Pagi itu tampak biasa saja, tidak ada yang berbeda, tidak ada yang aneh. Seorang wanita muda tampak mengendarai sepedanya menyusuri jalan setapak, tampak semangatnya mengalahkan matahari yang bahkan belum menampakkan dirinya. Hanya senyum dan tawa siswa- siswinya yang ia pikirkan, selagi terus mengayuh sepeda tuanya sejauh beberapa kilometer. Setelah beberapa jam perjalanan sampailah Ia tepat sebelum murid- muridnya masuk, berdirilah ia didepan pintu kelas sambil anak- anak datang satu persatu untuk menyalaminya. Hari itu adalah hari yang seperti biasanya, anak- anak belajar sehingga mereka bisa membaca dan menulis dengan benar, ayah ibu mereka kadang melihat dari depan kelas yang berlubang, sekadar untuk memastikan, anak mereka menjadi anak pintar yang tidak mudah dibohongi orang seperti mereka.
Pada jam istirahat wanita muda tadi berkumpul dengan para rekan kerjanya di ruang rapat, wajah mereka semua tidak tampak senang, termasuk wanita muda yang tadinya bersemangat, juga agak termenung dengan agenda rapat yang akan dibahas. Sekolah yang mereka jaga selama bertahun- tahun harus mulai dikosongkan semester depan, karena dana mereka tidak ada untuk semester depan.

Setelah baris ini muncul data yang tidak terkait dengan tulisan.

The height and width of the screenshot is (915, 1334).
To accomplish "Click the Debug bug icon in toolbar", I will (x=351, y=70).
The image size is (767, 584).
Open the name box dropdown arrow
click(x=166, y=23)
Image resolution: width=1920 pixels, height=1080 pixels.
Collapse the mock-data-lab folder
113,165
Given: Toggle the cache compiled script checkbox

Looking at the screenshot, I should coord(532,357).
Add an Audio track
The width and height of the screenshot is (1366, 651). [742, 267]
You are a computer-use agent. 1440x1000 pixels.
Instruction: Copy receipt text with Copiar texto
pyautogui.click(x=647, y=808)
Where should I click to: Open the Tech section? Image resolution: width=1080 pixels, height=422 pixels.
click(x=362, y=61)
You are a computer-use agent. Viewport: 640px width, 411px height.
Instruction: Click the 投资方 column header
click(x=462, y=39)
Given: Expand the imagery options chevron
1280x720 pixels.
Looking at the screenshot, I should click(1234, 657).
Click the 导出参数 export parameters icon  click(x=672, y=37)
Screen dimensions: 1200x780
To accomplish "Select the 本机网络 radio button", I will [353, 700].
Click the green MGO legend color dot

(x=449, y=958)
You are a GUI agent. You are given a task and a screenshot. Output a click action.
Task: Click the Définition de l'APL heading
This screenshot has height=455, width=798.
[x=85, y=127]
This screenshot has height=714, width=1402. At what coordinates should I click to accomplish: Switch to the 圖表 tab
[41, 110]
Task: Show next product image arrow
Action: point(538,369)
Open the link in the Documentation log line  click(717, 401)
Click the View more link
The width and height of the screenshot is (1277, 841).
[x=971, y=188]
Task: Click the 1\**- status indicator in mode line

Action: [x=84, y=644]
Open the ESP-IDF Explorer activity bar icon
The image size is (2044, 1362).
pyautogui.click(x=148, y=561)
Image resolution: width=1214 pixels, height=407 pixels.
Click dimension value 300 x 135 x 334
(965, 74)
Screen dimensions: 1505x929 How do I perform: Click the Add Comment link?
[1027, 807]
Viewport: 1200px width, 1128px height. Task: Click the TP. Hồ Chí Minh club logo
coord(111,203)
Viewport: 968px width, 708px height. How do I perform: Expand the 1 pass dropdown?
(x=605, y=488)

“Pak, saya telah menabung dari gaji saya perbulan, saya ikhlas Pak, anak- anak itu punya masa depan yang sangat berharga” sahut wanita muda itu menolak dengan tegas pernyataan atasannya.
“Bu, kita semua tahu gaji kita semua dikumpulkan sekalipun, tidak mungkin cukup bahkan hanya untuk 1 semester Bu”. Wanita itu tampak tidak dapat melawan perkataan atasannya, beliau benar, dan tidak ada yang dapat dilakukan, surat yang kabarnya ditulis oleh bupatinya untuk pemerintah, belum membawa hasil yang nampak.
Disaat yang sama, masih pada jam istirahat itu, beberapa anak berkumpul. Nampak mereka membicarakan apa yang telah mereka lihat di televisi kampung mereka, tentang kumpulan orang- orang yang mengerjai pengemis, berkata kasar, dan pamer kekayaan yang nampaknya yang menjadi tontonan asyik bagi mereka.
“keren ya mereka, duit banyak, ingin apa tinggal beli. guru- guru kita yang pintar- pintar tidak ada tuh yang punya mobil, rumah juga tidak punya kolam renang” Kata anak- anak tersebut dengan saling tertawa dan riang gembira, sebuah cerita yang biasa.